After I exported the feature-table and the taxanomy, I transformed them into excel-readable format and I noticed that they have different row number. The feature table was generated via dada2, and has 16610 rows, while taxanomy file has 16691 rows, there is a 81-row gap, and this really confused me. Also, now I am concerned that something was wrong during all my analysis, which scared me…
Great question! I think some more detective work is needed.
When you compare the names of the features in the two tables, are most of the names the same? What are the names of the specific 81 features missing from the taxonomy table?
I wonder if this could be an issue with features that were not assigned a taxonomy. Can you find logs from your taxonomy assignment step that might show which features could not be classified? If we can match up these names against the 81 missing features, we could confirm this is what happened!

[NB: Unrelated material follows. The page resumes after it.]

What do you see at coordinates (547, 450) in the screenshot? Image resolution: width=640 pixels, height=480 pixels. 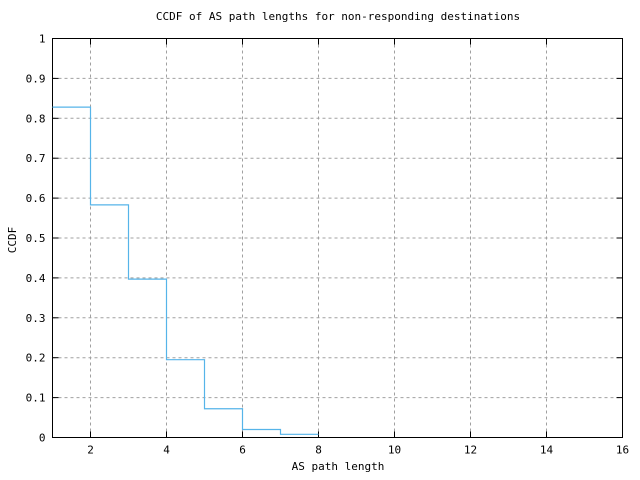 I see `x-tick-label: 14` at bounding box center [547, 450].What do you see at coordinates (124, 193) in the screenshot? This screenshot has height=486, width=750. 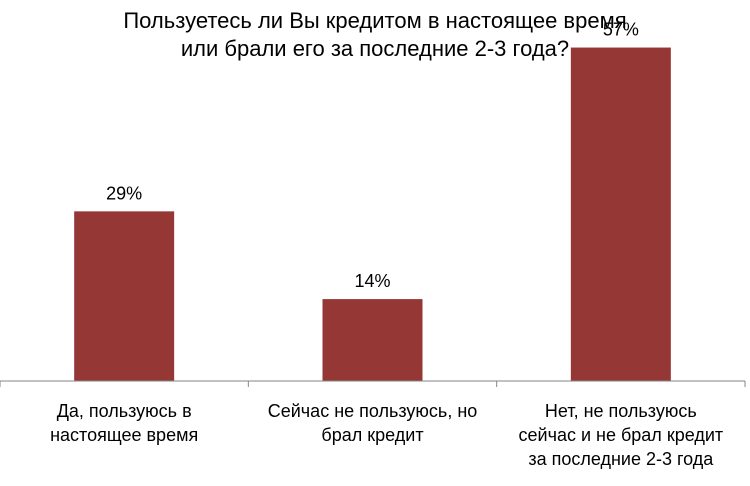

Hey @colinbrislawn, I think that @ziyan has more features in their FeatureData[Taxonomy] output than in their FeatureTable[Frequency], the opposite of what you are suggesting above. @ziyan, can you confirm that? Also, how many features are present in the FeatureData[Sequence] output used to generate the FeatureData[Taxonomy]? Would you be able to share some of these files with us?
Yes, @thermokarst that is correct, I have 16092 rows of the taxanomy file(sorry for the wrong number previously), and 16011 rows of the exported teature table, please see the pics for clear version.